When I was 5, I permanently relocated to Singapore from India with my parents. This was after the school year had started, so the only place to which I was admitted at the K1 level was a Hindu mission kindergarten. While I loved my two years there, and my parents were happy with my experiences, being in an all-Indian school in Singapore had its complications.  

All students had an assigned buddy. I recall a time when we were told to hold hands. My buddy was a Tamil girl who had an unforgettably cute and cheeky smile. A few days later, my teacher called my mum to tell her that I seemed uncomfortable holding my buddy’s hand, and that after holding her hand, I’d wipe my palm down my dress.  

My buddy was of a much darker complexion than I was. 

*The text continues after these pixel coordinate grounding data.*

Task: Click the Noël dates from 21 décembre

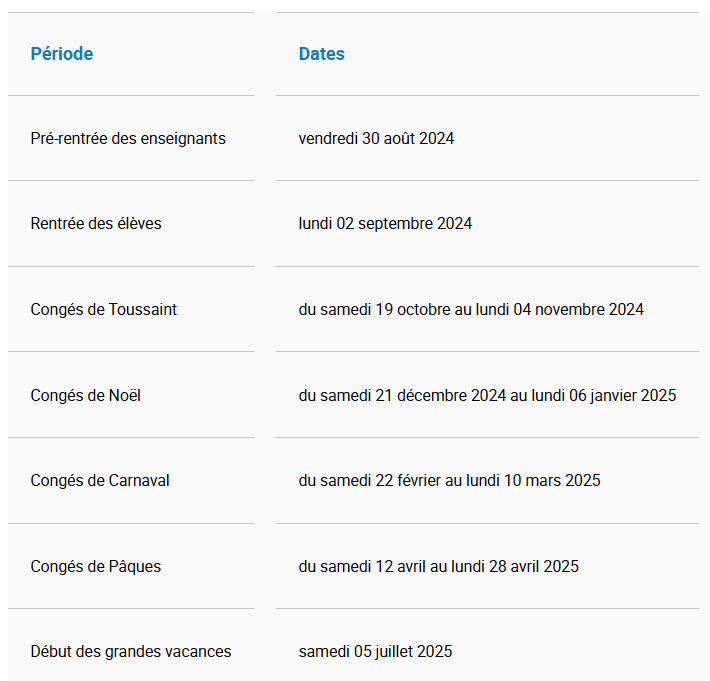Action: point(487,395)
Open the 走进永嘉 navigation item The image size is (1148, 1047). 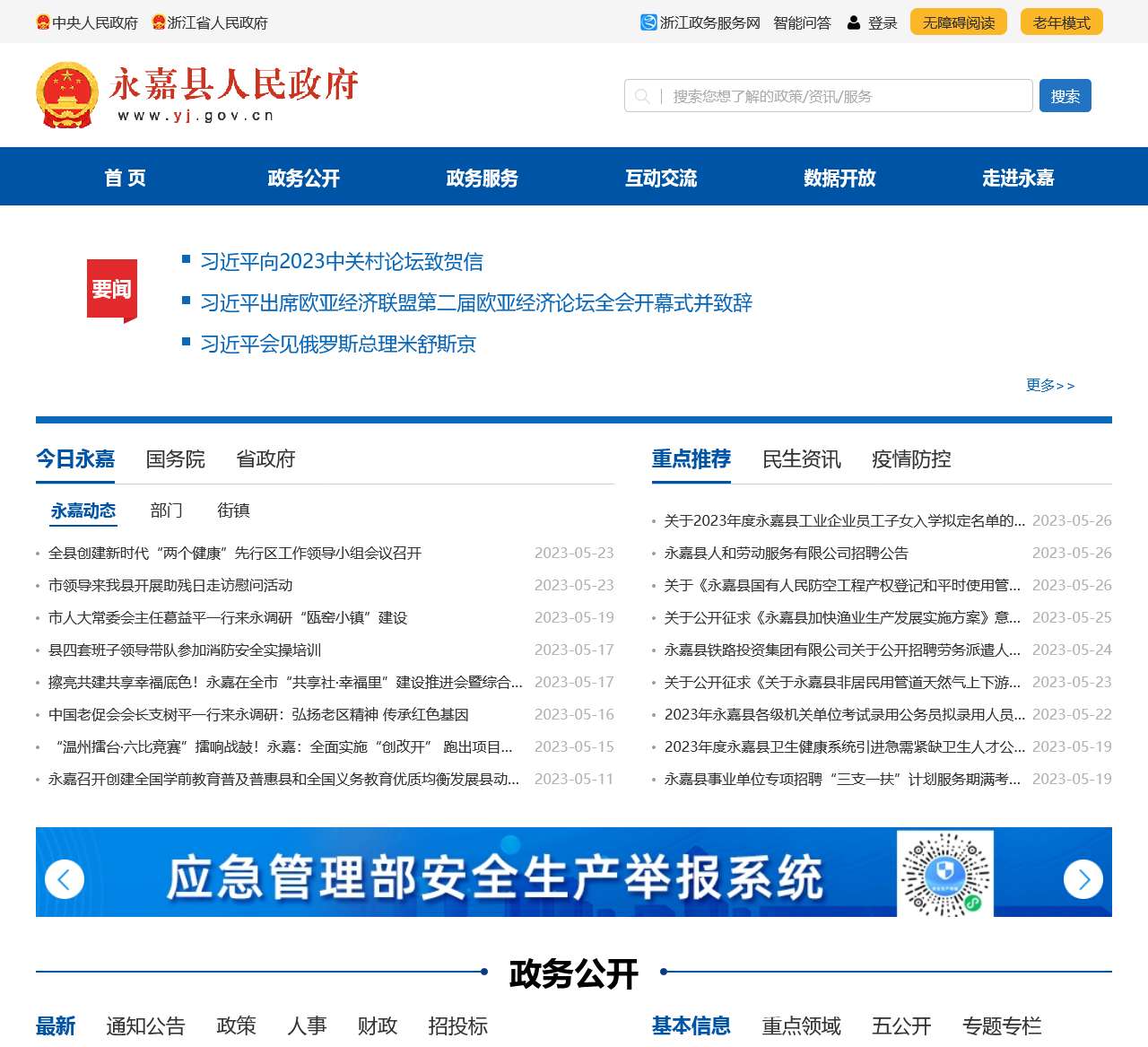pos(1018,178)
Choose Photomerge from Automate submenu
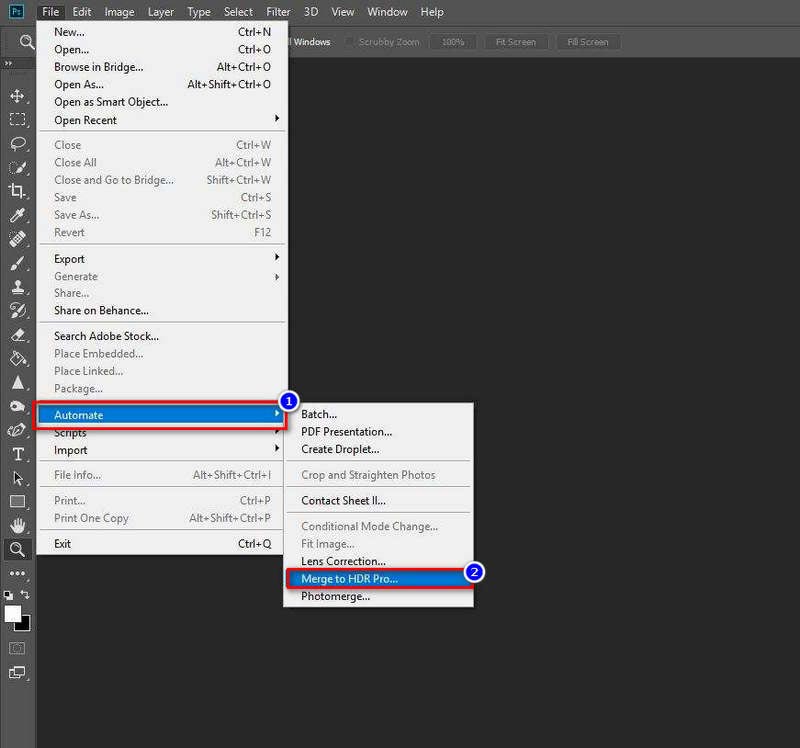Viewport: 800px width, 748px height. pos(336,596)
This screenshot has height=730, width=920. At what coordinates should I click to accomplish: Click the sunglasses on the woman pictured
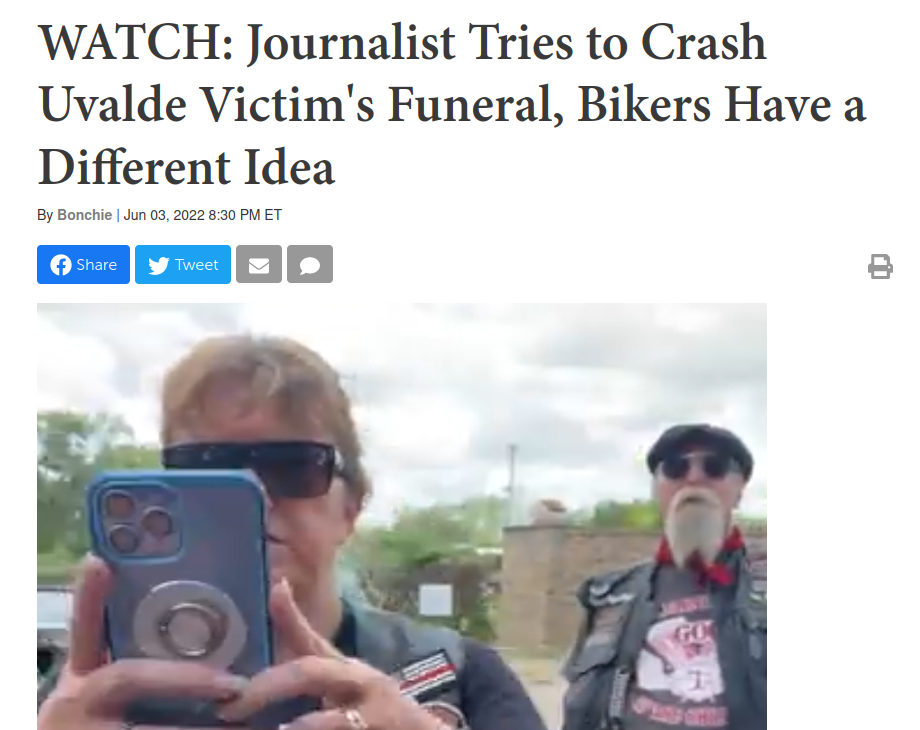point(252,468)
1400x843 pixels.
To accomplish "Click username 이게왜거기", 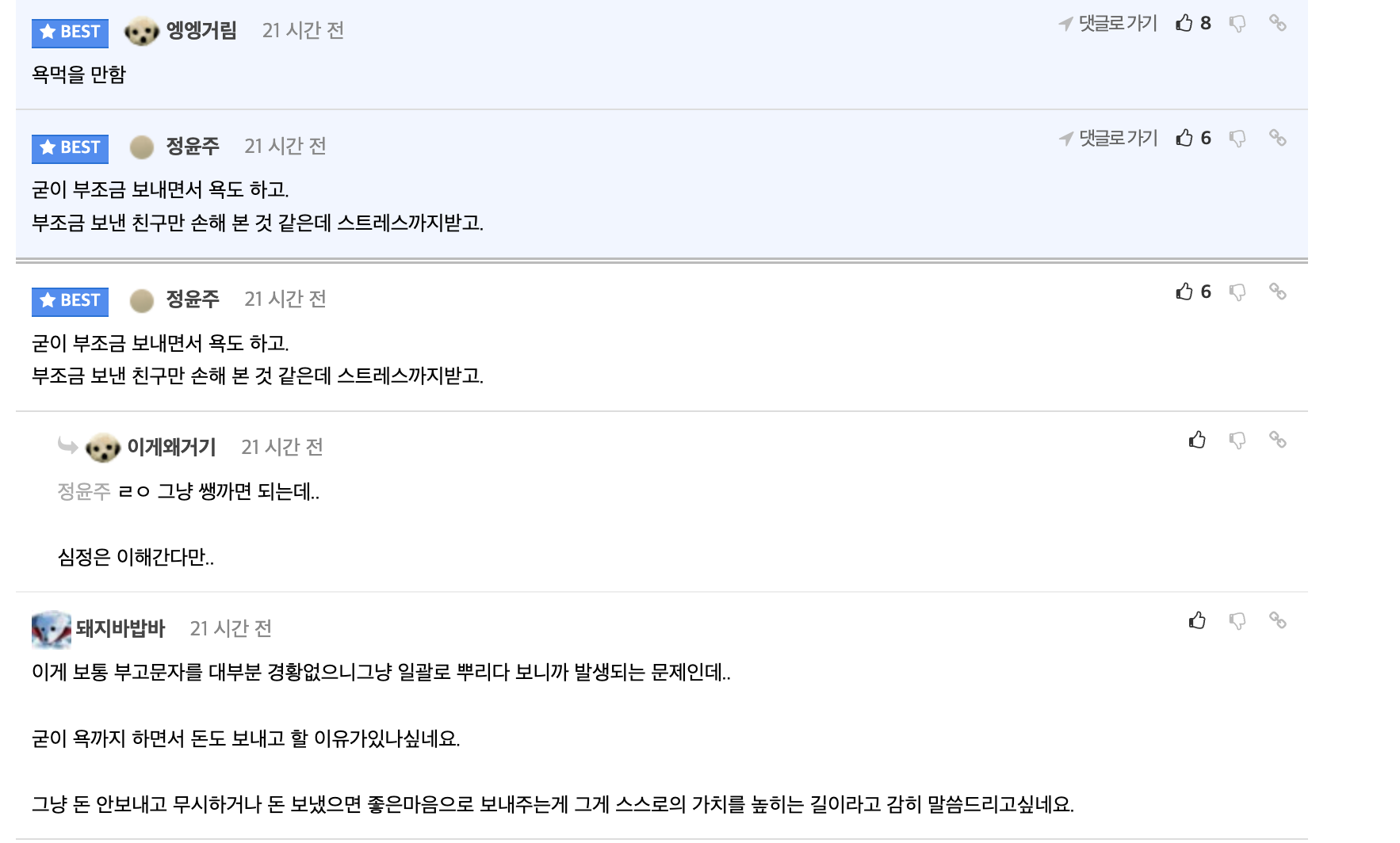I will pyautogui.click(x=171, y=448).
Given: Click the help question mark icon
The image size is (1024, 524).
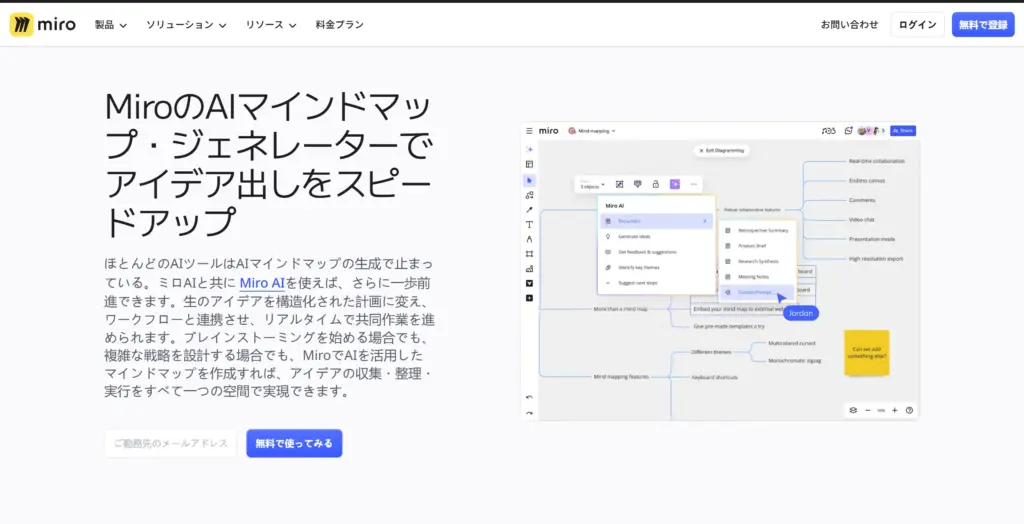Looking at the screenshot, I should [x=909, y=410].
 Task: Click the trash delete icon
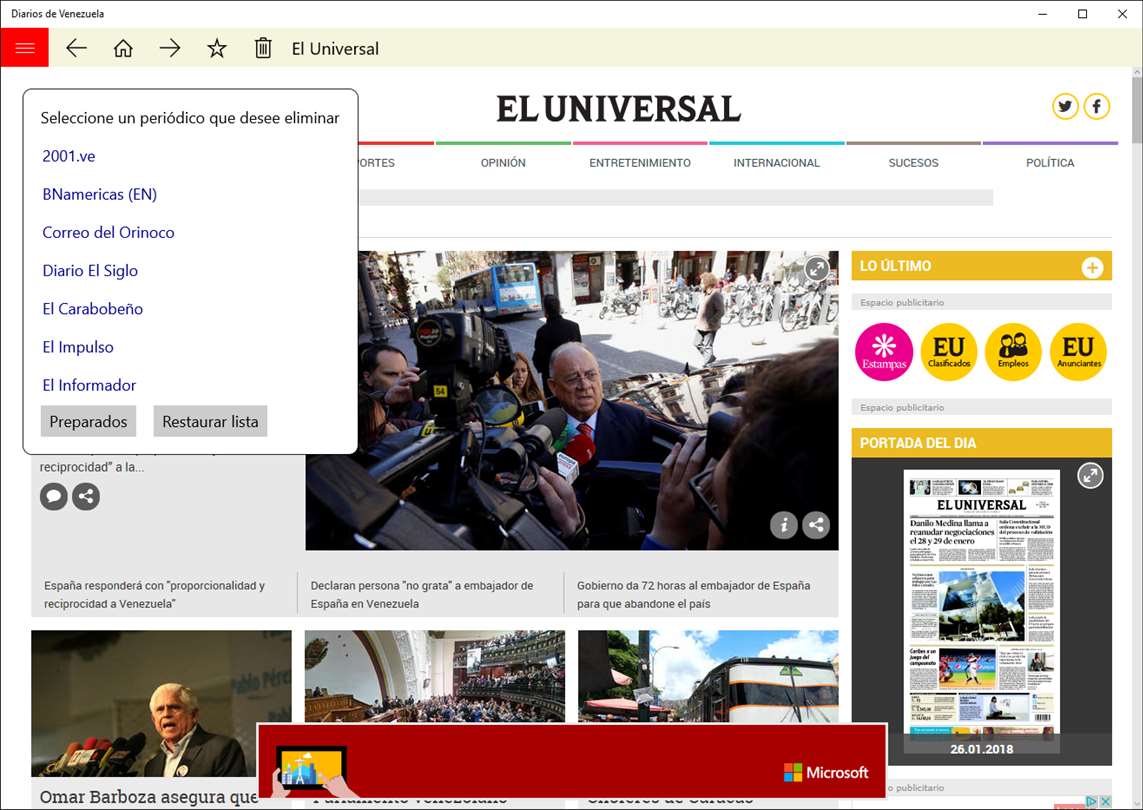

At the same time, there was a really fair-skinned Tamil girl on my school bus. Her fair skin seemed so attractive to me that I remember always gravitating towards her. I really wanted her to be my friend but she used to bully me. My parents slowly realised that I feared getting onto the school bus and figured out why. After they intervened, and both sets of parents made us make peace with one another, it was only a matter of days before my dream was fulfilled: my fair-skinned bully, whom I thought was beautiful, ended up being my best friend at school.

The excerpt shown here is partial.